Adoro mais ainda a diferença de preço pro avião. Quando embarquei para o Rio, a passagem ida e volta custou 186 reais. Na ponte aérea, seriam 2.971.
Estou a caminho da Bienal do Livro e logo surge outra vantagem sobre rodas. É o Gilliard, um observador de boa memória.
Giliard é o motorista do ônibus. Ele me avisa, maroto.
- Já levei o senhor.
- Como lembra?
- Cosme não é muito comum e meu tio se chama José Cosme.
- E você é xará do Gilliard, o cantor.
- Minha mãe era fã.
- A minha também.
Entro e me acomodo na poltrona 7.
Na cabeça, “Aquela Nuvem”, super sucesso que minha mãe cantava junto com o Gilliard e as chacretes, no programa do Chacrinha: “Aquela nuvem que passa lá em cima sou eu...”
Nas poltronas 5 e 6, 2 pilotos aceleram. Os sacos vazios de pipoca e de biscoito de polvilho são os volantes e os braços das poltronas as alavancas do câmbio. Os irmãos Dani e Leo imitam sons de ultrapassagens e só param no boxe para abrir as latas de refrigerante.
Em quase 7 horas de curvas, pedágios e serras, há outras diversões: leio 50 páginas de um romance sobre indígenas em fuga, ouço a entrevista de Tiquinho Soares e pego um atalho para 1987.
É o ano da minha primeira viagem para o São Paulo. Um estágio na TV Globo Oeste Paulista me chama em Bauru.
Na época, para mim, o município era só o nome de um sanduíche.
Tudo errado. É a cidade onde Pelé começou a se tornar craque e escola de ótimos jornalistas. Bauru, também terra de faculdades, é amiga dos forasteiros e endereço da pinga do Moia.
E, claro, a madrinha do sanduba.
Para sair do Rio e chegar a Bauru, faz-se uma baldeação em São Paulo. Não dei sorte, e o ônibus da segunda parte da viagem só sairia em 18 horas. O que fazer naquele imenso Terminal Tietê?
Então, surgiu um passatempo tão prazeroso quanto a imaginária corrida, que contei lá em cima.
Nos guichês de venda de passagem, cidades desconhecidas e nomes maravilhosos: Poço Fundo, Espera Feliz, Mato Rico, Vargem Alta. Deu vontade de visitar.
Mais à frente, reluziam nome e sobrenome: Elói Mendes, Artur Nogueira, Cornélio Procópio. Quem seriam esses homens e por que nenhuma mulher?
Opa, tinha uma cidade feminina, sim. Januária, e outra, Mariana, no mesmo estado dos pequeninos Timóteo e Cláudio.
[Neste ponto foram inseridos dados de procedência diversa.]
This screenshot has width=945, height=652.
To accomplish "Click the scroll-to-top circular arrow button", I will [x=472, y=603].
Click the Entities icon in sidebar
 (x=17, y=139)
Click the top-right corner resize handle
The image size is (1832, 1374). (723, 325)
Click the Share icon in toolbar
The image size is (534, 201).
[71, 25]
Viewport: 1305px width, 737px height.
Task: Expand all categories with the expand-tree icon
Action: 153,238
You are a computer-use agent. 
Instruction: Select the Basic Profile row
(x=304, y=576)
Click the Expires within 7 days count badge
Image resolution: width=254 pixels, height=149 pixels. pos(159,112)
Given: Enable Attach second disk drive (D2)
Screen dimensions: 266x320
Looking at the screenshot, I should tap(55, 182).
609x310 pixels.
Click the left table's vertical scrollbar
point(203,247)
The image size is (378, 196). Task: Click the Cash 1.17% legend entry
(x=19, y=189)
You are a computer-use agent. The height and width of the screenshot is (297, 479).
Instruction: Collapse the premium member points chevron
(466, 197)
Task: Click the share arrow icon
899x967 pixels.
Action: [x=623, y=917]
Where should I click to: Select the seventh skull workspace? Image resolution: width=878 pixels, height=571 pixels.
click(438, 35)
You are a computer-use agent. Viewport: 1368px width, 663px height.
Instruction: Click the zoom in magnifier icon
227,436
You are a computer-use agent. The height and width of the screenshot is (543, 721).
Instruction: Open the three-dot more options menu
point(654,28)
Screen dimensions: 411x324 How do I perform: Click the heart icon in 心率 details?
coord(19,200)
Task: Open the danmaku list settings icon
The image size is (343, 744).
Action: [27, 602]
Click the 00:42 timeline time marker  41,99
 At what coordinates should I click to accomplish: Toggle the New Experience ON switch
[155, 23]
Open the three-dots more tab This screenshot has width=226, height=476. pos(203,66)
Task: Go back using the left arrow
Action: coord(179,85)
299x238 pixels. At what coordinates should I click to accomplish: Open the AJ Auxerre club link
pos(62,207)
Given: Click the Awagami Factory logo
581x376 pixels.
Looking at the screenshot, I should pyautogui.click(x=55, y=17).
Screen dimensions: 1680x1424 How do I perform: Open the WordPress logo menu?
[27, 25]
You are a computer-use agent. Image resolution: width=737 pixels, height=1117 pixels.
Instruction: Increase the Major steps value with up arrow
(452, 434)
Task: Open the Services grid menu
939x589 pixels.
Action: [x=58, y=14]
Às vezes, homenageada e cidade se abraçavam no mesmo nome: Andrelândia, Ritápolis, Figueirópolis, Iracemápolis.
A madrugada ainda cochilava quando dei de cara com uma abundância de sonoridade. Itambacuri, Quipapá, Guaranésia, Pindamonhangaba.
Aventurar-se nessas viagens impossíveis me alegrou naquela noite solitária, que já fez 36 anos.
De volta a 2023. O ônibus entra na rodoviária e Gilliard se despede com gentileza.
- Até a próxima, seu Cosme.
É mais uma viagem de escritor que chega à Bienal, a Festa dos Livros e das histórias.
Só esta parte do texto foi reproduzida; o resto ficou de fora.